Update the records below by replacing "image size" with "picture resolution" wherever it appears, leaving all other text unchanged.

▸ SUPPLIED ENTRIES:
______

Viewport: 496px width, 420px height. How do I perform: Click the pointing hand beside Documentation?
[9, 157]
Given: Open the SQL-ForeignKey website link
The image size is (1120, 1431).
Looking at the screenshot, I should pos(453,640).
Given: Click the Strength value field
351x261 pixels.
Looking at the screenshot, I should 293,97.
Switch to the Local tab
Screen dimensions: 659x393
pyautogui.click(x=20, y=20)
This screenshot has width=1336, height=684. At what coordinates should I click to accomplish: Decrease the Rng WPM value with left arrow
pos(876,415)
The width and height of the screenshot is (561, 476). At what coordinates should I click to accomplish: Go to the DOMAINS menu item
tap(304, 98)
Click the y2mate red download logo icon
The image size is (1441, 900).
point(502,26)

______

▸ PROBLEM SOLUTION:
Viewport: 496px width, 420px height. How do I perform: Click the pointing hand beside Documentation?
[9, 157]
Given: Open the SQL-ForeignKey website link
The picture resolution is (1120, 1431).
Looking at the screenshot, I should pos(453,640).
Given: Click the Strength value field
351x261 pixels.
Looking at the screenshot, I should 293,97.
Switch to the Local tab
Screen dimensions: 659x393
pyautogui.click(x=20, y=20)
This screenshot has width=1336, height=684. At what coordinates should I click to accomplish: Decrease the Rng WPM value with left arrow
pos(876,415)
The width and height of the screenshot is (561, 476). At what coordinates should I click to accomplish: Go to the DOMAINS menu item
tap(304, 98)
Click the y2mate red download logo icon
The picture resolution is (1441, 900).
point(502,26)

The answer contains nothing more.